On the inside, the "factory floor" is surreally composed of randomly built ramshackle wooden sheds, which are the preserve of the Men of the Sheds.
A hint of the future may be gleaned from the Patrician's satisfaction at Moist von Lipwig's achievement at the Post Office. For the Mint has a problem: the currency it makes in various combinations of metal is costing too much. For instance, the cost of making one small coin is nearly two hundred times the face value of that coin. Multiply this by several tens of thousands, and the Mint itself can be seen to be one enormous drain on...well, the Mint. Obviously this state of affairs cannot be allowed to continue for much longer - or as Vetinari phrases it - "no great rush, 'do' take your time".
Moist, in introducing stamps to pay for the cost of a letter, has inadvertently created a crude but serviceable form of paper currency (described by Mavolio Bent as the revolutionary unsecured one-penny note) which passes all the standard economic tests: ie, it represents the full economic value of the service provided and may be exchanged for an equivalent value of goods. And, crucially, people have now been conditioned by Moist to believe a piece of paper does have a monetary worth, far beyond that of the paper it's printed on.
It is not a long step from a dollar stamp, redeemed at any time, will buy you a dollar's worth of postage, backed by our absolute promise to deliver to a more universal I promise to pay the bearer on demand. If people believe a piece of paper is worth its face value in gold, and everyone confidently participates in the illusion, then we have a paper-based currency.
Which is just as well. Reflect on what has been unkindly (but maybe accurately) said about the Ankh-Morpork dollar: that it contains less gold than an equivalent volume of seawater. Such a state cannot go on indefinitely in any economy. People might lose confidence, which, in the last chapters of Going Postal, we see is the trick of managing an economy.
...Reality is what you can get away with.
Which, when you think about it, explains paper money. Otherwise, why else would a farty bit of paper with some (generally ridiculous) squiggly lines on it actually be worth the equivalent in commodities? Swapping $20-worth of beer for a piece of paper with "$20" written on it seems ridiculous - and in fact is ridiculous unless the whole community buys in to it.

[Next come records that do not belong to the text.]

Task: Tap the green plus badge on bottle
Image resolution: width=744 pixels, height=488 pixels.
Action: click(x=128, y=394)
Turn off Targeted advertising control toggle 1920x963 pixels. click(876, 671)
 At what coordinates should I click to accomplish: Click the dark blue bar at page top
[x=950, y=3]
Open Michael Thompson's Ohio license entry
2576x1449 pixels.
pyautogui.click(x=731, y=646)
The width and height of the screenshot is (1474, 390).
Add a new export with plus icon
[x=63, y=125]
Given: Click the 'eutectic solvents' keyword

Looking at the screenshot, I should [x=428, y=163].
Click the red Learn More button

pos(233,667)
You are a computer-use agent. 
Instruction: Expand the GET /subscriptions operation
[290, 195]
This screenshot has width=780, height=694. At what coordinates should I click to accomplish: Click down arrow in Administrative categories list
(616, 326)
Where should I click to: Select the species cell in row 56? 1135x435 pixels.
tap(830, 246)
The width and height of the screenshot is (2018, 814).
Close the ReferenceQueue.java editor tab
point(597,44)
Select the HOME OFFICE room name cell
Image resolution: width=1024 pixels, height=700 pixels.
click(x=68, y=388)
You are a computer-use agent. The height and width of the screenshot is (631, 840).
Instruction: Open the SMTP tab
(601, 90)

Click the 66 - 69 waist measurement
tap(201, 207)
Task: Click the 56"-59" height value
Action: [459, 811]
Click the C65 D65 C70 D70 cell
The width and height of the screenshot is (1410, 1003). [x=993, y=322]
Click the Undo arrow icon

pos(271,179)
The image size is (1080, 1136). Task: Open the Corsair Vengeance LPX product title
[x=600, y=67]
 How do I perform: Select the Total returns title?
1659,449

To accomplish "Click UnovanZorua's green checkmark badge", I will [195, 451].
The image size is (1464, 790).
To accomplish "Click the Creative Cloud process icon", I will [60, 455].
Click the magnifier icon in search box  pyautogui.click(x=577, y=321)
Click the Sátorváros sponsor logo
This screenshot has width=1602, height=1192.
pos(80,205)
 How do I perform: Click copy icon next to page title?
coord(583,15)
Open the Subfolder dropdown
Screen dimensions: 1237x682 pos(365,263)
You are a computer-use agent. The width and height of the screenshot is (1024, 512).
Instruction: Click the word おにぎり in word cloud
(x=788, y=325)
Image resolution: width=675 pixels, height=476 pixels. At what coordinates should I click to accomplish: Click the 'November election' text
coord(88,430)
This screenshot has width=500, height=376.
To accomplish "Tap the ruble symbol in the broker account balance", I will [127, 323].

Hence the Goon Show joke (for our non-English readers, the Goon Show was a ground-breaking radio show in the 1950s, '60s and '70s which operated on the outer edges of the realms of the possible, and to whom all subsequent "alternative" comedy owes a huge debt - one that TP himself readily acknowledges):
Shopkeeper: "That'll be £3.50."
Customer: "OK - here's a photograph of a £5-note."
Shopkeeper: "Thanks. Here's a drawing of £1.50 change!"
Which is both a very clever social comment on the perception of values (why should a photograph of a $5 note be less valuable than the note itself?) and a relatively funny joke in its own right.
For an example of how a whole community might buy into an idea and give it collective legitimacy, consider the case of Emperor Norton.
In most societies, a patently insane person proclaiming himself Emperor of the United States would either be sectioned, or ignored and left to wander the streets ranting and raving. There must be something in the air in San Francisco, as the populace fell in with the joke and humoured him, to the extent that the currency issued by His Imperial Majesty Emperor Norton I was honoured - even by the banks - as if it were real. Which of course, in San Francisco at that time, it was as everyone colluded to treat it as such. Reality really is what you get away with - and what other people are prepared to treat as real.